[Source records]
———

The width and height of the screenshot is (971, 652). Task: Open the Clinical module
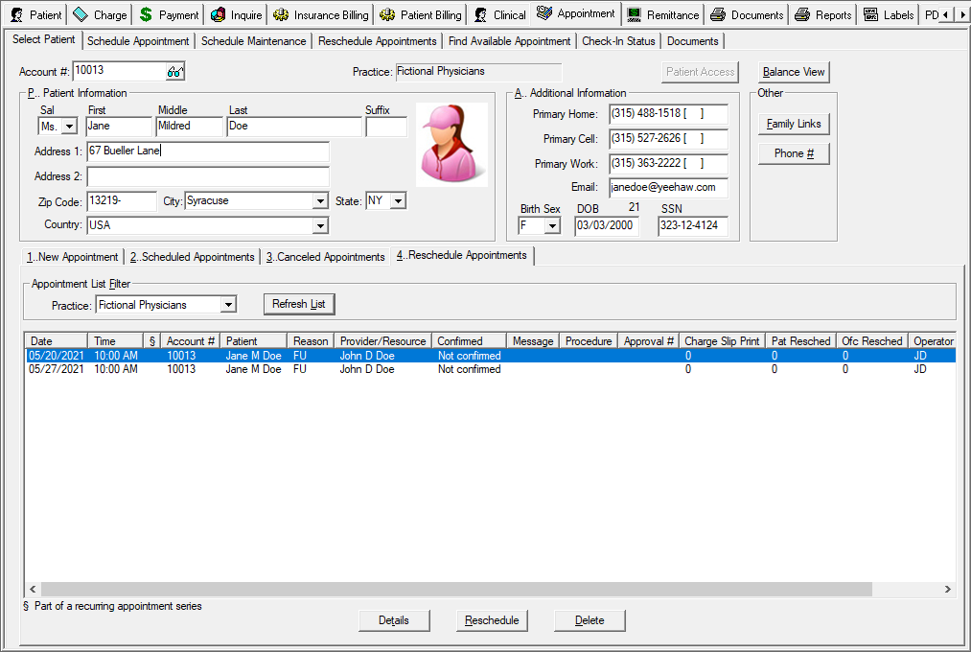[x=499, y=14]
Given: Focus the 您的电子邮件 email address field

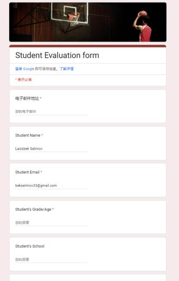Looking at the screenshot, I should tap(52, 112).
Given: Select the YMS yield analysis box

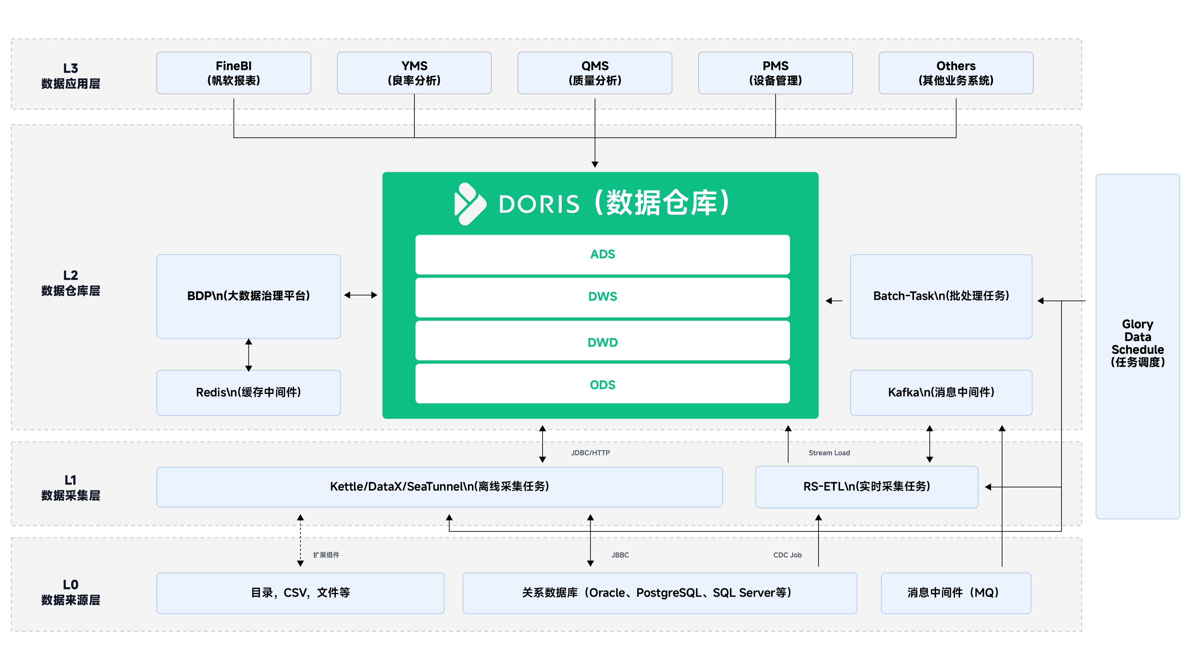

———

Output every entry above exactly, minus the pictures.

The width and height of the screenshot is (971, 652). Task: Open the Clinical module
[x=499, y=14]
Given: Focus the 您的电子邮件 email address field

Looking at the screenshot, I should tap(52, 112).
Given: Select the YMS yield analysis box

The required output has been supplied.